▶ _About this task_: Pick every line from the data below that contains the string "agent" and copy it.

▶ _Supplied material_:
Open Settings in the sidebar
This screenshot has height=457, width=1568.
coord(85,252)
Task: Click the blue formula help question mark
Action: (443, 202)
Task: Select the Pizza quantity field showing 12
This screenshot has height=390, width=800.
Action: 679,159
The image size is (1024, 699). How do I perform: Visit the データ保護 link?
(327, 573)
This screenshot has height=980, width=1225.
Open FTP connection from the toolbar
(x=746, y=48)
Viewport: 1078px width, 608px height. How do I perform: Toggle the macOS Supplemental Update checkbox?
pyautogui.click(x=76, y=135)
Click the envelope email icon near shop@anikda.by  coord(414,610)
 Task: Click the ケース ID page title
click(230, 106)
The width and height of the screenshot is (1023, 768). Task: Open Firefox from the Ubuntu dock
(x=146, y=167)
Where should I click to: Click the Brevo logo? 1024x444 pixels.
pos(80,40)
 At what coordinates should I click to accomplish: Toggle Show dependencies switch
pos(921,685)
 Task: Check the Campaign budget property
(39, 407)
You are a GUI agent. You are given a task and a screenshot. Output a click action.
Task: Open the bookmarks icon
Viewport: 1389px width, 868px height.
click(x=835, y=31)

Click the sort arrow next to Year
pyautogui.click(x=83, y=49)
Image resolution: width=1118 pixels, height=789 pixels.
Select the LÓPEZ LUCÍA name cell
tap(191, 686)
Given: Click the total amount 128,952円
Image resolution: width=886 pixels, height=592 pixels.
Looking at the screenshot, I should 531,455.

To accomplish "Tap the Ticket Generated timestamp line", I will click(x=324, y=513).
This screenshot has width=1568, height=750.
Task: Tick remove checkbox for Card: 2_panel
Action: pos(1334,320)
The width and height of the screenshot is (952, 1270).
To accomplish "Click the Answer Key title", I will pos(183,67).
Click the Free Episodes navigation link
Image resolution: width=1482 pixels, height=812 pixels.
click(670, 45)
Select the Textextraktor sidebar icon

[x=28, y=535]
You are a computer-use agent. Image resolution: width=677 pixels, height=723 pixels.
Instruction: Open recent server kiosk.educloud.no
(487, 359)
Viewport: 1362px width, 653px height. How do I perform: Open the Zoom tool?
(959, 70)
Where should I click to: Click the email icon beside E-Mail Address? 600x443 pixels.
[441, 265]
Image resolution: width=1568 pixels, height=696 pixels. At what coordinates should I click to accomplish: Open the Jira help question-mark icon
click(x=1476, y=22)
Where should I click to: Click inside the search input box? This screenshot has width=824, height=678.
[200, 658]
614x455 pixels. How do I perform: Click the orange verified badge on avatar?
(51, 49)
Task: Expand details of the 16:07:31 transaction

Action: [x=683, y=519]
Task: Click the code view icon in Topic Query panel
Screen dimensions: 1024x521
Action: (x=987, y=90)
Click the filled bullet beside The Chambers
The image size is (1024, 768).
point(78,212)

▶ _Result below_:
You are a GUI agent. You are given a task and a screenshot. Output a click action.
You are a computer-use agent. Image resolution: width=677 pixels, height=723 pixels.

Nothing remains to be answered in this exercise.